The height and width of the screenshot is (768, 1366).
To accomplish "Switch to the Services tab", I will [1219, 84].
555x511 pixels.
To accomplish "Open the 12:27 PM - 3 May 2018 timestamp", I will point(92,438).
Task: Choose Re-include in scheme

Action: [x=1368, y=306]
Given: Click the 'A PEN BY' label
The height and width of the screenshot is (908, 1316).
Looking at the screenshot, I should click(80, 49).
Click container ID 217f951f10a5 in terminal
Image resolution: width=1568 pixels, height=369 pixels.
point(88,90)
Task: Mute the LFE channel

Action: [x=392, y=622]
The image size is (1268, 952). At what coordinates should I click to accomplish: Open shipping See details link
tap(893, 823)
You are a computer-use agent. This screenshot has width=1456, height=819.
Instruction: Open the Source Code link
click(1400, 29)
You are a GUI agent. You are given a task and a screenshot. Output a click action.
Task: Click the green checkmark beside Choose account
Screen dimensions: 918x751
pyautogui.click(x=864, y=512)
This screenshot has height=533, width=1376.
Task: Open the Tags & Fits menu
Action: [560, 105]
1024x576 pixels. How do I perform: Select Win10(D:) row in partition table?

* * *

Pick out every line of the material above that contains the word "Choose", and copy each one in full.

### EXERCISE RESULT:
Task: Choose Re-include in scheme
Task: Click the green checkmark beside Choose account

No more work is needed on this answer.